>>>>>
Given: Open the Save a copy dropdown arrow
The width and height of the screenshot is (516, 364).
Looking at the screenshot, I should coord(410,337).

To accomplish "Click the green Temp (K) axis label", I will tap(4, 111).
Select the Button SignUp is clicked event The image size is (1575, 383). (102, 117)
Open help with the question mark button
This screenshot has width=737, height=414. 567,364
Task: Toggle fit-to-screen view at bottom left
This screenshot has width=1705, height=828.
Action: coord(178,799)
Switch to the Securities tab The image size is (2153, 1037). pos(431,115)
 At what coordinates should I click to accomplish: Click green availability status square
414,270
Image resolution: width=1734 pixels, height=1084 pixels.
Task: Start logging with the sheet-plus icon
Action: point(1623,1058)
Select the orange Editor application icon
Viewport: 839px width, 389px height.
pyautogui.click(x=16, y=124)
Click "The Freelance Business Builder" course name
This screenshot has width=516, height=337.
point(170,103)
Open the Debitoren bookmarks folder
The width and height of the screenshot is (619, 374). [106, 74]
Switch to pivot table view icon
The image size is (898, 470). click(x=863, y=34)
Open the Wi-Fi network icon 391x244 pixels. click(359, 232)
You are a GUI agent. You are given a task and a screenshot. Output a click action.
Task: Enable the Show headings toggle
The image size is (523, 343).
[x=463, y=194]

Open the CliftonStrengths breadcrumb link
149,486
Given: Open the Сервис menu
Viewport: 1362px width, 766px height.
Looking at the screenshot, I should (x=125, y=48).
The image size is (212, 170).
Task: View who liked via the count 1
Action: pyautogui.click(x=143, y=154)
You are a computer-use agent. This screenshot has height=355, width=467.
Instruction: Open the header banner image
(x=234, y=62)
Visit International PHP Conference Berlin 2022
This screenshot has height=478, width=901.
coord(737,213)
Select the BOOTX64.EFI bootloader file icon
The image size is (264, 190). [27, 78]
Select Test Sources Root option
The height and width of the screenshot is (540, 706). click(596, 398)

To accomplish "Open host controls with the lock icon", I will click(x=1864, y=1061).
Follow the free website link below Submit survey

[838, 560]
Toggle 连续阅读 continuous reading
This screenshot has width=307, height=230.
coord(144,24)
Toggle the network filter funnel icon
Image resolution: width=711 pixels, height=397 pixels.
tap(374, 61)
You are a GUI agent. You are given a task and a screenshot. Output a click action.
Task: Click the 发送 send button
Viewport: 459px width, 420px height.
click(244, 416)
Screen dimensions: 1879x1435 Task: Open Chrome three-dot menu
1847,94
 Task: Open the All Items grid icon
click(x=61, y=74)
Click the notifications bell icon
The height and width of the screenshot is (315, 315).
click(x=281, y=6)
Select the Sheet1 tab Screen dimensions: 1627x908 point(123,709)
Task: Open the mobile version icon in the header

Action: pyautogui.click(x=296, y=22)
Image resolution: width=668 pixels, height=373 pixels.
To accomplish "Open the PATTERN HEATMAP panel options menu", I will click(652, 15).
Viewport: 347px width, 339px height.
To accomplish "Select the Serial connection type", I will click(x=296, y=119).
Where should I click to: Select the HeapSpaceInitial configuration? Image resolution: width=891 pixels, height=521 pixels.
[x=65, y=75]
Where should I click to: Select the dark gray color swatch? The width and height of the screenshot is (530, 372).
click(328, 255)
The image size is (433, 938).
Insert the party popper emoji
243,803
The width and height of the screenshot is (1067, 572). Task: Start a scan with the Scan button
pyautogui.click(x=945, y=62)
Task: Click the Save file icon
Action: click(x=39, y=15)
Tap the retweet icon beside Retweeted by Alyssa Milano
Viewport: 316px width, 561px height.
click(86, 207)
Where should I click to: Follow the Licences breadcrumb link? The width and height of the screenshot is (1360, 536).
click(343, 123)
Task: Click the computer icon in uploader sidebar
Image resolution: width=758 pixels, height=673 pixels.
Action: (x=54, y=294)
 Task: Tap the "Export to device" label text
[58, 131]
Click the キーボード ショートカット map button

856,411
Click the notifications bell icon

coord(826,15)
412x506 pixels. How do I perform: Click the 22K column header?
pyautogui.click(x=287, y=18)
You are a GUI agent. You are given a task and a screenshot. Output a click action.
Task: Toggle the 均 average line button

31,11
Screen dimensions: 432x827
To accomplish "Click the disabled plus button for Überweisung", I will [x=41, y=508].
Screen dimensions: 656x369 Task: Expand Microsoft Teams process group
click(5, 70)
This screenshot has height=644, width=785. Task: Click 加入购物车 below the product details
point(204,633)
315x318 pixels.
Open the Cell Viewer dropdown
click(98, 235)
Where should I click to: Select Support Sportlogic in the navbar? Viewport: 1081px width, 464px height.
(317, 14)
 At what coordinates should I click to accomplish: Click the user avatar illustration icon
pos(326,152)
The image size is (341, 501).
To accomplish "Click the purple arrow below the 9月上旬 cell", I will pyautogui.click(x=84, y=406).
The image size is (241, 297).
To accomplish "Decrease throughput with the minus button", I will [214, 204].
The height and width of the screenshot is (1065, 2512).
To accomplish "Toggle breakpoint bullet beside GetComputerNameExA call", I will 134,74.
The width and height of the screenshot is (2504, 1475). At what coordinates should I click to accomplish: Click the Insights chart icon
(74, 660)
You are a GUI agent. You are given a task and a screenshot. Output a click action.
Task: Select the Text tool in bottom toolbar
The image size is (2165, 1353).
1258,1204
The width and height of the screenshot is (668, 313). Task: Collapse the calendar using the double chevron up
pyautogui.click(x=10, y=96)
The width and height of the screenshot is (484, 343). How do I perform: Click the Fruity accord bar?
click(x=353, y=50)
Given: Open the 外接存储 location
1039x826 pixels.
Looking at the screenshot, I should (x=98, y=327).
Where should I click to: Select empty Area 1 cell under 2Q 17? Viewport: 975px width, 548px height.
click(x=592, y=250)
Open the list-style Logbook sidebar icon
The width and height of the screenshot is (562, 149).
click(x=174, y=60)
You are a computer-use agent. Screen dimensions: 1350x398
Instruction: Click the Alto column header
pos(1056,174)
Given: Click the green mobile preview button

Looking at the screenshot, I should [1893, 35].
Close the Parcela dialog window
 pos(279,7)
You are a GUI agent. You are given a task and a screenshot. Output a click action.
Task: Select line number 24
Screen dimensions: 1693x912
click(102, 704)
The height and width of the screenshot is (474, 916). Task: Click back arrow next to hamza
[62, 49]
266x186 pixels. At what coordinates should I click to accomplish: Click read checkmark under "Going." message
<<<<<
## Description of the task
Render every line of the records above as a Markdown table with the columns "Row" and "Text", placing a sequential row number in the first column and the line itself in the second. Omit blank lines.

## Finished task
| Row | Text |
|---|---|
| 1 | Given: Open the Save a copy dropdown arrow |
| 2 | The width and height of the screenshot is (516, 364). |
| 3 | Looking at the screenshot, I should coord(410,337). |
| 4 | To accomplish "Click the green Temp (K) axis label", I will tap(4, 111). |
| 5 | Select the Button SignUp is clicked event The image size is (1575, 383). (102, 117) |
| 6 | Open help with the question mark button |
| 7 | This screenshot has width=737, height=414. 567,364 |
| 8 | Task: Toggle fit-to-screen view at bottom left |
| 9 | This screenshot has width=1705, height=828. |
| 10 | Action: coord(178,799) |
| 11 | Switch to the Securities tab The image size is (2153, 1037). pos(431,115) |
| 12 |  At what coordinates should I click to accomplish: Click green availability status square |
| 13 | 414,270 |
| 14 | Image resolution: width=1734 pixels, height=1084 pixels. |
| 15 | Task: Start logging with the sheet-plus icon |
| 16 | Action: point(1623,1058) |
| 17 | Select the orange Editor application icon |
| 18 | Viewport: 839px width, 389px height. |
| 19 | pyautogui.click(x=16, y=124) |
| 20 | Click "The Freelance Business Builder" course name |
| 21 | This screenshot has width=516, height=337. |
| 22 | point(170,103) |
| 23 | Open the Debitoren bookmarks folder |
| 24 | The width and height of the screenshot is (619, 374). [106, 74] |
| 25 | Switch to pivot table view icon |
| 26 | The image size is (898, 470). click(x=863, y=34) |
| 27 | Open the Wi-Fi network icon 391x244 pixels. click(359, 232) |
| 28 | You are a GUI agent. You are given a task and a screenshot. Output a click action. |
| 29 | Task: Enable the Show headings toggle |
| 30 | The image size is (523, 343). |
| 31 | [x=463, y=194] |
| 32 | Open the CliftonStrengths breadcrumb link |
| 33 | 149,486 |
| 34 | Given: Open the Сервис menu |
| 35 | Viewport: 1362px width, 766px height. |
| 36 | Looking at the screenshot, I should (x=125, y=48). |
| 37 | The image size is (212, 170). |
| 38 | Task: View who liked via the count 1 |
| 39 | Action: pyautogui.click(x=143, y=154) |
| 40 | You are a computer-use agent. This screenshot has height=355, width=467. |
| 41 | Instruction: Open the header banner image |
| 42 | (x=234, y=62) |
| 43 | Visit International PHP Conference Berlin 2022 |
| 44 | This screenshot has height=478, width=901. |
| 45 | coord(737,213) |
| 46 | Select the BOOTX64.EFI bootloader file icon |
| 47 | The image size is (264, 190). [27, 78] |
| 48 | Select Test Sources Root option |
| 49 | The height and width of the screenshot is (540, 706). click(596, 398) |
| 50 | To accomplish "Open host controls with the lock icon", I will click(x=1864, y=1061). |
| 51 | Follow the free website link below Submit survey |
| 52 | [838, 560] |
| 53 | Toggle 连续阅读 continuous reading |
| 54 | This screenshot has width=307, height=230. |
| 55 | coord(144,24) |
| 56 | Toggle the network filter funnel icon |
| 57 | Image resolution: width=711 pixels, height=397 pixels. |
| 58 | tap(374, 61) |
| 59 | You are a GUI agent. You are given a task and a screenshot. Output a click action. |
| 60 | Task: Click the 发送 send button |
| 61 | Viewport: 459px width, 420px height. |
| 62 | click(244, 416) |
| 63 | Screen dimensions: 1879x1435 Task: Open Chrome three-dot menu |
| 64 | 1847,94 |
| 65 |  Task: Open the All Items grid icon |
| 66 | click(x=61, y=74) |
| 67 | Click the notifications bell icon |
| 68 | The height and width of the screenshot is (315, 315). |
| 69 | click(x=281, y=6) |
| 70 | Select the Sheet1 tab Screen dimensions: 1627x908 point(123,709) |
| 71 | Task: Open the mobile version icon in the header |
| 72 | Action: pyautogui.click(x=296, y=22) |
| 73 | Image resolution: width=668 pixels, height=373 pixels. |
| 74 | To accomplish "Open the PATTERN HEATMAP panel options menu", I will click(652, 15). |
| 75 | Viewport: 347px width, 339px height. |
| 76 | To accomplish "Select the Serial connection type", I will click(x=296, y=119). |
| 77 | Where should I click to: Select the HeapSpaceInitial configuration? Image resolution: width=891 pixels, height=521 pixels. |
| 78 | [x=65, y=75] |
| 79 | Where should I click to: Select the dark gray color swatch? The width and height of the screenshot is (530, 372). |
| 80 | click(328, 255) |
| 81 | The image size is (433, 938). |
| 82 | Insert the party popper emoji |
| 83 | 243,803 |
| 84 | The width and height of the screenshot is (1067, 572). Task: Start a scan with the Scan button |
| 85 | pyautogui.click(x=945, y=62) |
| 86 | Task: Click the Save file icon |
| 87 | Action: click(x=39, y=15) |
| 88 | Tap the retweet icon beside Retweeted by Alyssa Milano |
| 89 | Viewport: 316px width, 561px height. |
| 90 | click(86, 207) |
| 91 | Where should I click to: Follow the Licences breadcrumb link? The width and height of the screenshot is (1360, 536). |
| 92 | click(343, 123) |
| 93 | Task: Click the computer icon in uploader sidebar |
| 94 | Image resolution: width=758 pixels, height=673 pixels. |
| 95 | Action: (x=54, y=294) |
| 96 |  Task: Tap the "Export to device" label text |
| 97 | [58, 131] |
| 98 | Click the キーボード ショートカット map button |
| 99 | 856,411 |
| 100 | Click the notifications bell icon |
| 101 | coord(826,15) |
| 102 | 412x506 pixels. How do I perform: Click the 22K column header? |
| 103 | pyautogui.click(x=287, y=18) |
| 104 | You are a GUI agent. You are given a task and a screenshot. Output a click action. |
| 105 | Task: Toggle the 均 average line button |
| 106 | 31,11 |
| 107 | Screen dimensions: 432x827 |
| 108 | To accomplish "Click the disabled plus button for Überweisung", I will [x=41, y=508]. |
| 109 | Screen dimensions: 656x369 Task: Expand Microsoft Teams process group |
| 110 | click(5, 70) |
| 111 | This screenshot has height=644, width=785. Task: Click 加入购物车 below the product details |
| 112 | point(204,633) |
| 113 | 315x318 pixels. |
| 114 | Open the Cell Viewer dropdown |
| 115 | click(98, 235) |
| 116 | Where should I click to: Select Support Sportlogic in the navbar? Viewport: 1081px width, 464px height. |
| 117 | (317, 14) |
| 118 |  At what coordinates should I click to accomplish: Click the user avatar illustration icon |
| 119 | pos(326,152) |
| 120 | The image size is (341, 501). |
| 121 | To accomplish "Click the purple arrow below the 9月上旬 cell", I will pyautogui.click(x=84, y=406). |
| 122 | The image size is (241, 297). |
| 123 | To accomplish "Decrease throughput with the minus button", I will [214, 204]. |
| 124 | The height and width of the screenshot is (1065, 2512). |
| 125 | To accomplish "Toggle breakpoint bullet beside GetComputerNameExA call", I will 134,74. |
| 126 | The width and height of the screenshot is (2504, 1475). At what coordinates should I click to accomplish: Click the Insights chart icon |
| 127 | (74, 660) |
| 128 | You are a GUI agent. You are given a task and a screenshot. Output a click action. |
| 129 | Task: Select the Text tool in bottom toolbar |
| 130 | The image size is (2165, 1353). |
| 131 | 1258,1204 |
| 132 | The width and height of the screenshot is (668, 313). Task: Collapse the calendar using the double chevron up |
| 133 | pyautogui.click(x=10, y=96) |
| 134 | The width and height of the screenshot is (484, 343). How do I perform: Click the Fruity accord bar? |
| 135 | click(x=353, y=50) |
| 136 | Given: Open the 外接存储 location |
| 137 | 1039x826 pixels. |
| 138 | Looking at the screenshot, I should (x=98, y=327). |
| 139 | Where should I click to: Select empty Area 1 cell under 2Q 17? Viewport: 975px width, 548px height. |
| 140 | click(x=592, y=250) |
| 141 | Open the list-style Logbook sidebar icon |
| 142 | The width and height of the screenshot is (562, 149). |
| 143 | click(x=174, y=60) |
| 144 | You are a computer-use agent. Screen dimensions: 1350x398 |
| 145 | Instruction: Click the Alto column header |
| 146 | pos(1056,174) |
| 147 | Given: Click the green mobile preview button |
| 148 | Looking at the screenshot, I should [1893, 35]. |
| 149 | Close the Parcela dialog window |
| 150 |  pos(279,7) |
| 151 | You are a GUI agent. You are given a task and a screenshot. Output a click action. |
| 152 | Task: Select line number 24 |
| 153 | Screen dimensions: 1693x912 |
| 154 | click(102, 704) |
| 155 | The height and width of the screenshot is (474, 916). Task: Click back arrow next to hamza |
| 156 | [62, 49] |
| 157 | 266x186 pixels. At what coordinates should I click to accomplish: Click read checkmark under "Going." message |